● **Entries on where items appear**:

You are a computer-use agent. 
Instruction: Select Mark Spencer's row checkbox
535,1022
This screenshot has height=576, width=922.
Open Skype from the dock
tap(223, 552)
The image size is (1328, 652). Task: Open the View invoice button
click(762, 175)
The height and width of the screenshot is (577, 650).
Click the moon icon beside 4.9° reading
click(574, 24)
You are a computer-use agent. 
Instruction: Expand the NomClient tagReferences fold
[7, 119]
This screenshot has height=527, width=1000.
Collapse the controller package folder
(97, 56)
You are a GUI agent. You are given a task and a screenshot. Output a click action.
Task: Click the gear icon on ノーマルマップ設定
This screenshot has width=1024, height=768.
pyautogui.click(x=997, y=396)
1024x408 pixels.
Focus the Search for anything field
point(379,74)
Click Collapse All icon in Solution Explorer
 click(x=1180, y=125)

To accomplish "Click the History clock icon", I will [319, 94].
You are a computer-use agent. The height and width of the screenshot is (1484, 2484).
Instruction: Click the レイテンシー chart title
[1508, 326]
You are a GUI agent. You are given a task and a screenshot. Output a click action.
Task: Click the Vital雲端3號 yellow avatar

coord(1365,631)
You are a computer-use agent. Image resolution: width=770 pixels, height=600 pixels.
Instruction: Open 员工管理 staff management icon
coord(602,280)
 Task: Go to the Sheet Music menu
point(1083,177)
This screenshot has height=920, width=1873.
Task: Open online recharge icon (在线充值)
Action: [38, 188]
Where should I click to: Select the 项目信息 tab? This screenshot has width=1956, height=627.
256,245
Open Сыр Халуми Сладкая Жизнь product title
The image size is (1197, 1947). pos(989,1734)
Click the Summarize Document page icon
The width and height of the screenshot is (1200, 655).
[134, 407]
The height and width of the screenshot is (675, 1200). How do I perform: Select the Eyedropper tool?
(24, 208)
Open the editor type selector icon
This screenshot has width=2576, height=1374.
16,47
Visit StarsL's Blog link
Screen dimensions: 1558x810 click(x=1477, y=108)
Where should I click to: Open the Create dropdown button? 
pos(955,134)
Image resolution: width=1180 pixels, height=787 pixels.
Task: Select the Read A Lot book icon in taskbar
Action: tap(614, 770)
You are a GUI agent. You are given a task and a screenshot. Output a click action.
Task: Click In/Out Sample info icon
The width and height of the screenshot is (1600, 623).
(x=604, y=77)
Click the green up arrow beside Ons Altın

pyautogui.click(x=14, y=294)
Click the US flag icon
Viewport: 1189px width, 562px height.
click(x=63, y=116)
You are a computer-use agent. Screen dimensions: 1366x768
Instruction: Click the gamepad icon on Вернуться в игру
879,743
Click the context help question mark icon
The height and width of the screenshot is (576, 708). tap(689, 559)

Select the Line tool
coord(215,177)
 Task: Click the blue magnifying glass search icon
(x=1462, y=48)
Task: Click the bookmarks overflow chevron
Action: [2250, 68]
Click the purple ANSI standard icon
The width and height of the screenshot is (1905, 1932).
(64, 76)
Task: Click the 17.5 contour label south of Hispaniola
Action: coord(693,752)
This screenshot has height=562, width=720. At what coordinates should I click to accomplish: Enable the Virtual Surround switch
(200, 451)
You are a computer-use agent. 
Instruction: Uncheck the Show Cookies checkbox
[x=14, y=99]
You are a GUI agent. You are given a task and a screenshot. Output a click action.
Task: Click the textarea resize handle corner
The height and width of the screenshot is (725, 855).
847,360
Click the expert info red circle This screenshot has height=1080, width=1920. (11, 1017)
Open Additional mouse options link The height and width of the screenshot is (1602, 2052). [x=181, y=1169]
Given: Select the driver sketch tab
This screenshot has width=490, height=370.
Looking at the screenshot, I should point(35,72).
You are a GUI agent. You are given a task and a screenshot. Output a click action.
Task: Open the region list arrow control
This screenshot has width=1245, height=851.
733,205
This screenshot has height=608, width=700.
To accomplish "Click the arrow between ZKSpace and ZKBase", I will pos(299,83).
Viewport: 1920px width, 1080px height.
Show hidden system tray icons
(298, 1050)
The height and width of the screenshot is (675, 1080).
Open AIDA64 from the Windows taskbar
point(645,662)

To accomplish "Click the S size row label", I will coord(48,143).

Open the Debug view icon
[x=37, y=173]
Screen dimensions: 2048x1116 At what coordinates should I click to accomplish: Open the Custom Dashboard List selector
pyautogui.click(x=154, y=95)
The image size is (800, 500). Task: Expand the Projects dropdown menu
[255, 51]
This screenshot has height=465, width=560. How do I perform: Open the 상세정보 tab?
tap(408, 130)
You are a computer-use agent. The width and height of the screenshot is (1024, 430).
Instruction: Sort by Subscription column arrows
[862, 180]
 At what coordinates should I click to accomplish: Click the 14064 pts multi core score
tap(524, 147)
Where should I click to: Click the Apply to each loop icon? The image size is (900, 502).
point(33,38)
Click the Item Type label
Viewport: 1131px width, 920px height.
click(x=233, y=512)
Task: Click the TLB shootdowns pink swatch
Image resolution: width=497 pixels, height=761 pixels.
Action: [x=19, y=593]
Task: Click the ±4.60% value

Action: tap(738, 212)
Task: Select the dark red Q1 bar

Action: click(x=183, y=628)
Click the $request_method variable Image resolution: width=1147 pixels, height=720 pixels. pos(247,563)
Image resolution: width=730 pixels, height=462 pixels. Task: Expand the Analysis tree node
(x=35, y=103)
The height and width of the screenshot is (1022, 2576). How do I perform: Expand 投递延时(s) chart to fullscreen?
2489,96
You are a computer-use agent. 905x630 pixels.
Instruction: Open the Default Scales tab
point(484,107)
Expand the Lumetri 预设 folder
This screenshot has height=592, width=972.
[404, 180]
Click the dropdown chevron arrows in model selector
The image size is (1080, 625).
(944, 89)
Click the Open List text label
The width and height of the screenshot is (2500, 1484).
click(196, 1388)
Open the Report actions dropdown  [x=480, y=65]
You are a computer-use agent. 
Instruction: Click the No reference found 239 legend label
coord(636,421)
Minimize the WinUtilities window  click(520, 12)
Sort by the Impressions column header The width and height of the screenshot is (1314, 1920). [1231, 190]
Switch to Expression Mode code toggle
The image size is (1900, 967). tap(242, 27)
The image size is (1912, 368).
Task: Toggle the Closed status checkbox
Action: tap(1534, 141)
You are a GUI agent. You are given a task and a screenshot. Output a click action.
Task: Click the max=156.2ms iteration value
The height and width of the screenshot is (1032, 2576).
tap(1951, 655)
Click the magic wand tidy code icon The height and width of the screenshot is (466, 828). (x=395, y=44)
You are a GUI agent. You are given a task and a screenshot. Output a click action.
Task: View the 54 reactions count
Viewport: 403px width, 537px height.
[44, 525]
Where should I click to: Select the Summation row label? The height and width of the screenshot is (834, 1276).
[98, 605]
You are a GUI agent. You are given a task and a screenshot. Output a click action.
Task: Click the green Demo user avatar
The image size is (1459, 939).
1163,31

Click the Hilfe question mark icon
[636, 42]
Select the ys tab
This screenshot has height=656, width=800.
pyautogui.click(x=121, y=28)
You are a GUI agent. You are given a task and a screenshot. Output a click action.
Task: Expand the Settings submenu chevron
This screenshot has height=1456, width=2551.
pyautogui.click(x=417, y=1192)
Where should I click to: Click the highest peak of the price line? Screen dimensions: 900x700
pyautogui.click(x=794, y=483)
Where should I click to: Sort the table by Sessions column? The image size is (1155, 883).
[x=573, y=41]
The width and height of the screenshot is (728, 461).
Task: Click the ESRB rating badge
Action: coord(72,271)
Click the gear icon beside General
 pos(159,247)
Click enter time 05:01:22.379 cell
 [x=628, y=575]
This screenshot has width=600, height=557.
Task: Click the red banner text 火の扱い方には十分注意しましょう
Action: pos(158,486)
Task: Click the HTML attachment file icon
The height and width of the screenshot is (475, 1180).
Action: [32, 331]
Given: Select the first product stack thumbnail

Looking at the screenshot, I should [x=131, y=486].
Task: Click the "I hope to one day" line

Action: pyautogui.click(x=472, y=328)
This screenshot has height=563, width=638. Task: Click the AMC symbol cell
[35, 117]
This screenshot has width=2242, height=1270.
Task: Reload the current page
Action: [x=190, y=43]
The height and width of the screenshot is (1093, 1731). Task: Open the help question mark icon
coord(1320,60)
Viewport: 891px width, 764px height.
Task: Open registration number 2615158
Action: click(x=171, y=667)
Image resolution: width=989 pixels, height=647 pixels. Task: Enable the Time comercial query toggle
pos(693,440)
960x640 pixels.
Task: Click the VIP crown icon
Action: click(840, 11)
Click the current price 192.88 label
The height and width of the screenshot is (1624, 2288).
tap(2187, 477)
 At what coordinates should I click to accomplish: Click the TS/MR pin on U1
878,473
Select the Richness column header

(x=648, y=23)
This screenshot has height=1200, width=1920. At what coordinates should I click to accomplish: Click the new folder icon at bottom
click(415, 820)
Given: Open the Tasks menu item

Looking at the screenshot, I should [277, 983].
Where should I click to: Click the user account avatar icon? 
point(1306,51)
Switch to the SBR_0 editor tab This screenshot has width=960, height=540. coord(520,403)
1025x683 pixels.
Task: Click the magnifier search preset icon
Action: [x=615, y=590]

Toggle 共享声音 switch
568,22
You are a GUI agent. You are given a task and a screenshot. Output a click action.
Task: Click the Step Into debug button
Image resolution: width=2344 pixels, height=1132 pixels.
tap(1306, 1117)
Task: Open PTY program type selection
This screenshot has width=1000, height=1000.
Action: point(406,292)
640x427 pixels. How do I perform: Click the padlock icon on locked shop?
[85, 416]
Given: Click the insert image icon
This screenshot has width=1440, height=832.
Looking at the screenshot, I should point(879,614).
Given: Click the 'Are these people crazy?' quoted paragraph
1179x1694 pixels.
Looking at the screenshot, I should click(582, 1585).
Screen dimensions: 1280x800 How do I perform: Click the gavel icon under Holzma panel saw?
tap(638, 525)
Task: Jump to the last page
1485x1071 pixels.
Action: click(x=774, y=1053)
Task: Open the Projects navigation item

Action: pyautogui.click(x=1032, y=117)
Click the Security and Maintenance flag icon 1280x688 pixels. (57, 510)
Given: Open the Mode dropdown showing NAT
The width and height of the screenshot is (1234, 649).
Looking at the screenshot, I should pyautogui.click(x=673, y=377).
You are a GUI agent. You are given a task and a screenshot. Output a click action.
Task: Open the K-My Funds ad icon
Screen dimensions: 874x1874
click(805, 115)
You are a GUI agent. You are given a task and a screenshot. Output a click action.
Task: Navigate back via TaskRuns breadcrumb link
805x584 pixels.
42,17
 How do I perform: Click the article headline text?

● **Work to be completed**: Please copy the records above word for word, from their first line up to and including the line containing "click(574, 24)".

● **Written solution**:
You are a computer-use agent. 
Instruction: Select Mark Spencer's row checkbox
535,1022
This screenshot has height=576, width=922.
Open Skype from the dock
tap(223, 552)
The image size is (1328, 652). Task: Open the View invoice button
click(762, 175)
The height and width of the screenshot is (577, 650).
Click the moon icon beside 4.9° reading
click(574, 24)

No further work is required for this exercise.